◆ Your assignment ◆
Return each line of the data below verbatim; pictures are to be left out.

◆ Given entries ◆
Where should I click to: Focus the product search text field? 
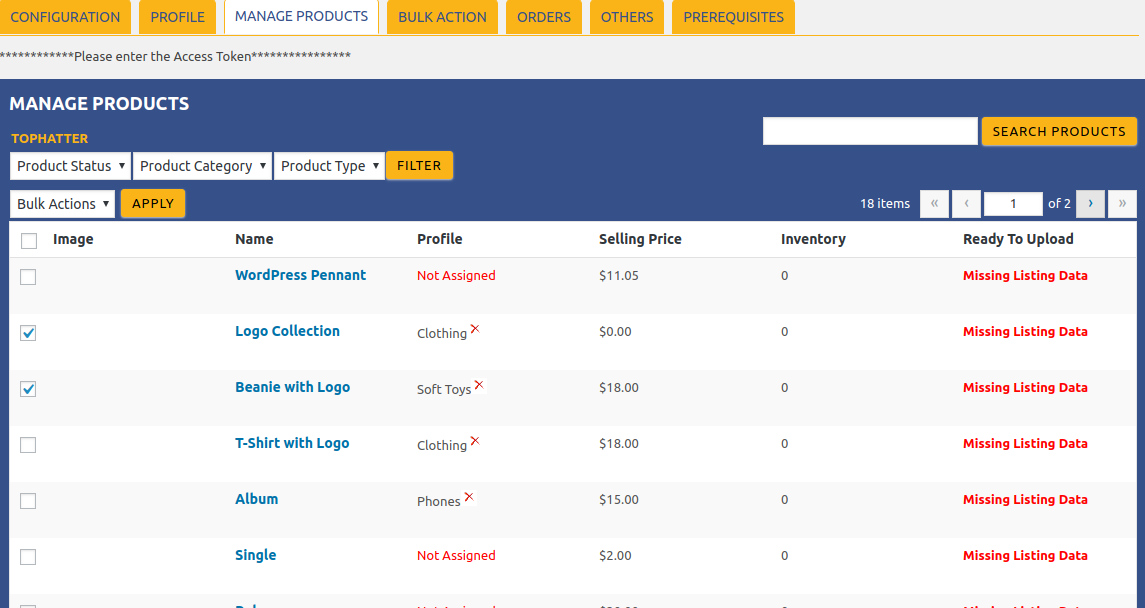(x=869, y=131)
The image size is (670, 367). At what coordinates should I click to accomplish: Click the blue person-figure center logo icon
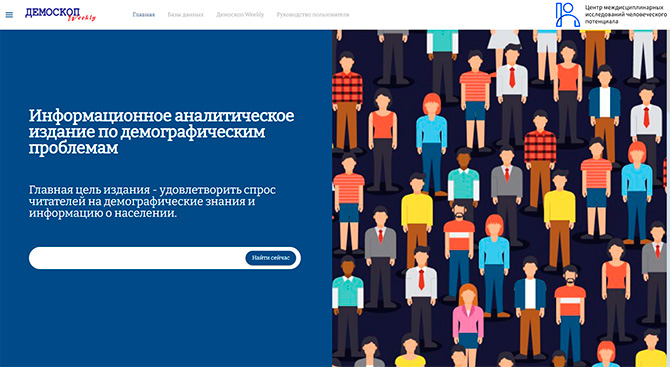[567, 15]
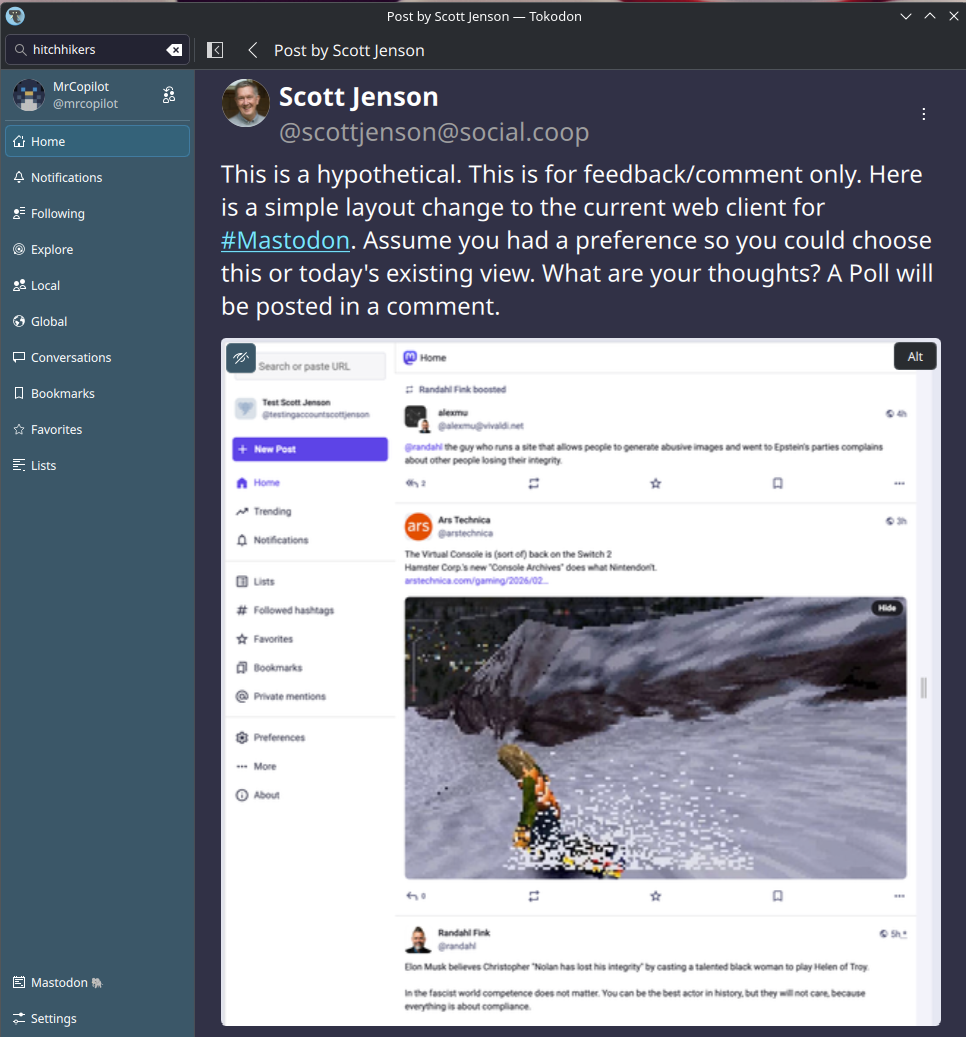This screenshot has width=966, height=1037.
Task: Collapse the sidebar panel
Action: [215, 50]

◆ Solution ◆
Where should I click to: Focus the product search text field? 
(x=869, y=131)
The image size is (670, 367). At what coordinates should I click to accomplish: Click the blue person-figure center logo icon
[567, 15]
This screenshot has width=966, height=1037.
Task: Collapse the sidebar panel
Action: [215, 50]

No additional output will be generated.